PROVIDED TEXT:
━━━

How long should a cat take to urinate?

I am considering whether one of our cats may have a urinary tract problem. She pees in odd places, only a little at a time, and often licks her butt right afterward. The most striking thing, though, is that she seems to take a really long time to urinate. I don’t really have a frame of reference for this, though. How long should it normally take?

I don’t think there is a “normal” length of time for a cat urinating - our mog seems to take about 10 seconds (ish). The peeing in odd places and only a little at a time while taking a long time is probably worth getting checked. Our cat used to get cystitis and the symptoms were going to her litter tray, squatting there, and only producing a few drops of urine.

(After years of only partly successful treatment by the vet, the problem cleared up when we stopped feeding her dried food and moved to tins!)

Yep, vet time! I counted our cat’s pee session this morning and got 4 seconds. Now, he’s male and he’s been in the same room as his litter box all night, so it’s not exactly a controlled experiment. But it’s her behavior that’s a red flag - sounds like it burns when she urinates, which hurts, so she does the feline thing of licking where it hurts.

Cat Attract litter is great for luring kitties with UTI’s back to the litter box, by the way. But she’ll need to be looked at and given medicine to treat whatever she’s got going on, too.

Sounds like maybe UTI (IANADVM). My SIL had a cat who showed this behaviour. She thought he was just being fussy. He passed away a short time later. I don’t know that they were directly related, but don’t take chances.

Thanks for the responses. We’re making the vet appointment.

I haven’t timed her with a stopwatch, but she’s frequently taking 1-2 minutes to pee.

The situation is deceptive, because she’s long had a habit of urinating in inappropriate places. We’ve always thought it was territorial marking. The small output and long effort seem to be new developments. Now I’m thinking this may be a medical problem that comes and goes, and her behavior may have been learned during a previous flare-up that we didn’t notice.

━━━

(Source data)
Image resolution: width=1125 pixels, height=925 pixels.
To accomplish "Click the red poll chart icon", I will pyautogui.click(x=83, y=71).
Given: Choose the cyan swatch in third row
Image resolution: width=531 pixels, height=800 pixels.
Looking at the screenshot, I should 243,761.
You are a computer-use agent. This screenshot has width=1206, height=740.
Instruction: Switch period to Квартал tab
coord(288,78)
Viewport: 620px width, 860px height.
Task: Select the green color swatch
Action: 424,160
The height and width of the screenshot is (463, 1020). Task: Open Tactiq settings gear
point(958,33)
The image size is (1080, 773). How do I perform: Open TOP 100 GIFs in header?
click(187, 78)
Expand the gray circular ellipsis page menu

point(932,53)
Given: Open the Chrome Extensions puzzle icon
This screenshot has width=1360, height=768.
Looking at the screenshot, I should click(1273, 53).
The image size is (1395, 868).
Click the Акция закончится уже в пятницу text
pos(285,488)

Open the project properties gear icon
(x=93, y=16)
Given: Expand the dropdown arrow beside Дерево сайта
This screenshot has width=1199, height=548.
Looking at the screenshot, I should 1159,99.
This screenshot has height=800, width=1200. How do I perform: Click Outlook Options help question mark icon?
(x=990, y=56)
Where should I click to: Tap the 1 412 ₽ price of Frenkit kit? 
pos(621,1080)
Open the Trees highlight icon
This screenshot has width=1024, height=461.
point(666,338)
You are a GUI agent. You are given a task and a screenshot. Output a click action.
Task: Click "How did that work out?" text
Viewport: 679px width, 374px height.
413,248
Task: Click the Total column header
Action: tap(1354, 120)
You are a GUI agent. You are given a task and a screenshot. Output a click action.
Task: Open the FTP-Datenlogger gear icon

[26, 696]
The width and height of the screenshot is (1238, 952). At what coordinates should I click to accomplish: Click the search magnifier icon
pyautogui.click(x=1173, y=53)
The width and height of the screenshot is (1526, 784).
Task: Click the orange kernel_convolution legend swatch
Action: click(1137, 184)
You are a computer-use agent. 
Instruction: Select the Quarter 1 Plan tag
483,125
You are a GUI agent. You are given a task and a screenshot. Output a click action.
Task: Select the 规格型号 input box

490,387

━━━

WHAT IS NEEDED:
Please rewrite the stretch of the cat urination discussion from "(After years of" through "don’t take chances.", renaming every "litter box" to "litter tray".

TASK RESPONSE:
(After years of only partly successful treatment by the vet, the problem cleared up when we stopped feeding her dried food and moved to tins!)

Yep, vet time! I counted our cat’s pee session this morning and got 4 seconds. Now, he’s male and he’s been in the same room as his litter tray all night, so it’s not exactly a controlled experiment. But it’s her behavior that’s a red flag - sounds like it burns when she urinates, which hurts, so she does the feline thing of licking where it hurts.

Cat Attract litter is great for luring kitties with UTI’s back to the litter tray, by the way. But she’ll need to be looked at and given medicine to treat whatever she’s got going on, too.

Sounds like maybe UTI (IANADVM). My SIL had a cat who showed this behaviour. She thought he was just being fussy. He passed away a short time later. I don’t know that they were directly related, but don’t take chances.